Ballast water can be a source of immeasurable damage to an ecosystem but ‘grey water’ is not to be trifled with.
The water left behind after millions of dishes are washed, and millions of passengers take showers with a variety of soaps and gels will do serious damage when discharged into pristine aquatic systems, especially in coastal environments.
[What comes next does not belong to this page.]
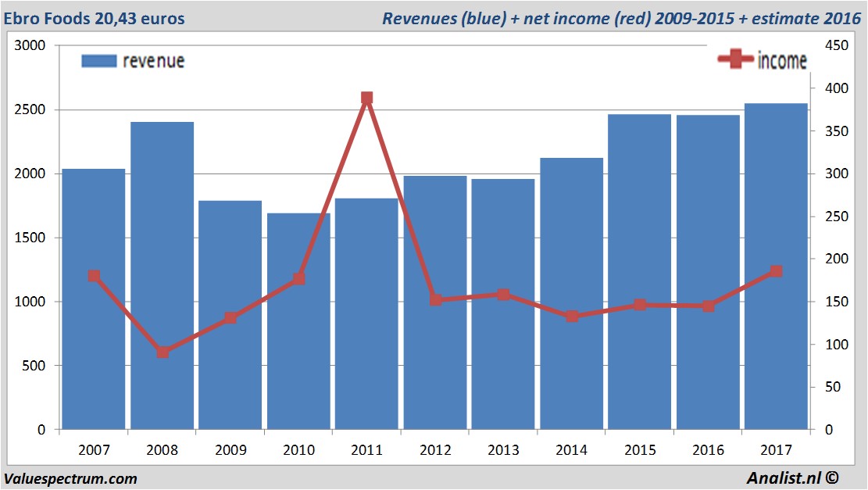The image size is (868, 490).
Task: Select the 2017 income data point
Action: pos(776,271)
It can contain grease and other contaminants found in substances such as cosmetic and bath products, residues from pharmaceuticals and topical applications, the drainage and dishwater from all the showers and galleys in all the mega cruise liners criss-crossing the Caribbean each year. The fear of Caribbean grey water is based largely on the reality that, because each passenger could use more than 40 gallons of water per day; and, because ships have limited onboard space, especially of the volume that a ship carrying this would require, this no-long-water slew is pumped into the ocean. However, Royal Caribbean International, Nick Rose; reassured
The Telegraph’s John Honeywell (Feb 1, 2017): … ‘grey water’ from galleys, laundries and bathrooms is first mixed in carefully measured proportions with the ‘black water’ (lavatory waste) before bio-reactors deep in the bowels of the ship set to work.” There, all the ‘nasty stuff’ is filtered out and digested by bacteria. The remaining liquid is disinfected by UV radiation (rather than with chemicals), checked for remaining contaminants, and then discharged into the sea, he said.